The court had summoned Musharraf to formally frame charges of high treason against him, but his defence lawyers told the court that the former president could not appear because of threats to his life.
The Islamabad police chief had told the court that tight security arrangements have been made for the former president and that nearly 1,000 security personnel have been deployed on the route from Musharraf's house to the court.
He also said a bullet-proof vehicle had been provided for Musharraf, but said the Islamabad police did not have bomb-proof vehicles.
The police earlier claimed the arrest of two suspects from a roadside restaurant on Musharraf's route early Wednesday.
They had also said that they had recovered explosives near Musharraf's house and on the route to court over the past few days.
During Wednesday's court proceedings, Musharraf's lawyers raised objections to the formation and powers of the special court and argued that the prime minister could not nominate judges for a court.
The court said it would give a ruling on its composition and jurisdiction Thursday.

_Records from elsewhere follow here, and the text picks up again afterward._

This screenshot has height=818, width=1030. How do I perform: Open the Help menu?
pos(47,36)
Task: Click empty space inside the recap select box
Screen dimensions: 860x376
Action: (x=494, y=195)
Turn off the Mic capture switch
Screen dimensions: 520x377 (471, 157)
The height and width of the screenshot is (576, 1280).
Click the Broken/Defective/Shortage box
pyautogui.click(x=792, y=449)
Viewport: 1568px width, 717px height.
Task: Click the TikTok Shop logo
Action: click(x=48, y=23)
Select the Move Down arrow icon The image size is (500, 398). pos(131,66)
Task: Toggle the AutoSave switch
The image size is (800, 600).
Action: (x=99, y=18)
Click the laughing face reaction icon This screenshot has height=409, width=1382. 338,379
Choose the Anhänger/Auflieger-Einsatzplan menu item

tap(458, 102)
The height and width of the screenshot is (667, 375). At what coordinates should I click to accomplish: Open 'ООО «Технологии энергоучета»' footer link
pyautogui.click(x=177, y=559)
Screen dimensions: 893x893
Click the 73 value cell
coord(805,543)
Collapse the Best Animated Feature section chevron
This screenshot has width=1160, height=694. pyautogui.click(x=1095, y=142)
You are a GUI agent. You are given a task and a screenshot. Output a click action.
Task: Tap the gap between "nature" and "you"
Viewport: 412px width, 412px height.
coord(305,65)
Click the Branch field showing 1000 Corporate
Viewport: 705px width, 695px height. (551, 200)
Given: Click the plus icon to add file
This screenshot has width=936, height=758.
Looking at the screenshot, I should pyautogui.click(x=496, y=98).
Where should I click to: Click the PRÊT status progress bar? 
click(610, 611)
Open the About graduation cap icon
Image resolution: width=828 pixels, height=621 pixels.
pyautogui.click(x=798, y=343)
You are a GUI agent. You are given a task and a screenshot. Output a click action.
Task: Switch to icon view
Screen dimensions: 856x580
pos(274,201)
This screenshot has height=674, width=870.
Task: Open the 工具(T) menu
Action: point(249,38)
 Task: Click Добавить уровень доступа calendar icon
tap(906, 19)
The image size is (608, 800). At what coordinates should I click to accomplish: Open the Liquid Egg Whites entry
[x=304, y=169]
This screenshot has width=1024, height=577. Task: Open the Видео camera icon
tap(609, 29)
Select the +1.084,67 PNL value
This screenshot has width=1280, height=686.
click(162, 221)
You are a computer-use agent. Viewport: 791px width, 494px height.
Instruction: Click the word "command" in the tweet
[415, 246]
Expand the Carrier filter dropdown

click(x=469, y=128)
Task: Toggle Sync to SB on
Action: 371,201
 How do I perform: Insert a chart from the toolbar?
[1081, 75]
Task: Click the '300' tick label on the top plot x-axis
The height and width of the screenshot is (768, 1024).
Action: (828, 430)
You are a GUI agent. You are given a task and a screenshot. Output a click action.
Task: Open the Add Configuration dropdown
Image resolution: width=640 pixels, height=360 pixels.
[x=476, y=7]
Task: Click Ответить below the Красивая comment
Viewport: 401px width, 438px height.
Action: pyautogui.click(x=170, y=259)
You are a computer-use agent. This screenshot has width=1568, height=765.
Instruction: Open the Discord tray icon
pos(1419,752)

The defence lawyers also requested the court to delay the hearing by five weeks but their request was turned down.
They had earlier tried to stop the trial on the plea that the special court had no power to try a former army chief and that a military court can try him under the army act.
Prime Minister Nawaz Sharif had announced in June the high treason case against the former military ruler would be initiated for suspending the constitution. The decision had evoked mixed reactions as critics were of the view that Pakistan faced serious challenges and could not afford such a trial.
Musharraf had taken over in a bloodless coup when he had dismissed the government of Nawaz Sharif in 1999.
The 70-year-old former army chief currently lives in his farmhouse in Islamabad after getting bail in three high profile cases, including the 2007 assassination of former prime minister Benazir Bhutto.
Musharraf, who had resigned in 2008 and gone into exile, returned to Pakistan in March this year to take part in parliamentary elections. However, a court disqualified him from standing in the May elections.